Exercise – Transcribe the listing below from the line with "Given: Click the" up to and including the line with "Looking at the", with the pictures left out.

Extracted information –
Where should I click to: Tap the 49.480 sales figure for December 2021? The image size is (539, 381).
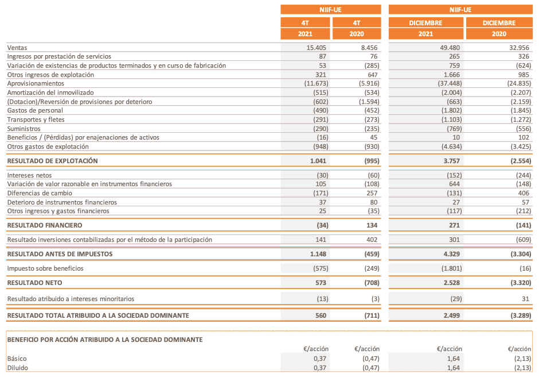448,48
--
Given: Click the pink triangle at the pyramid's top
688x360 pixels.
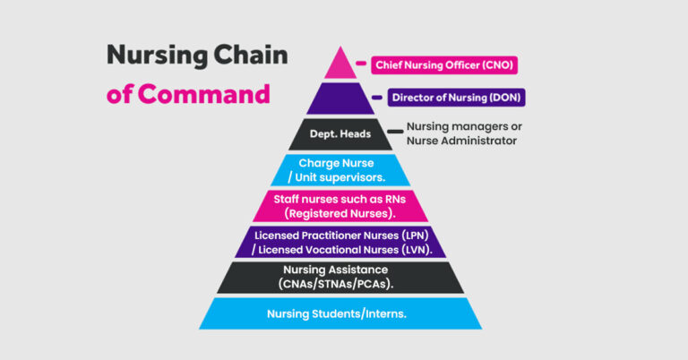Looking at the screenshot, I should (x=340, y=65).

Result for this task –
Given: Click the pink triangle at the pyramid's top
688x360 pixels.
Looking at the screenshot, I should (x=340, y=65).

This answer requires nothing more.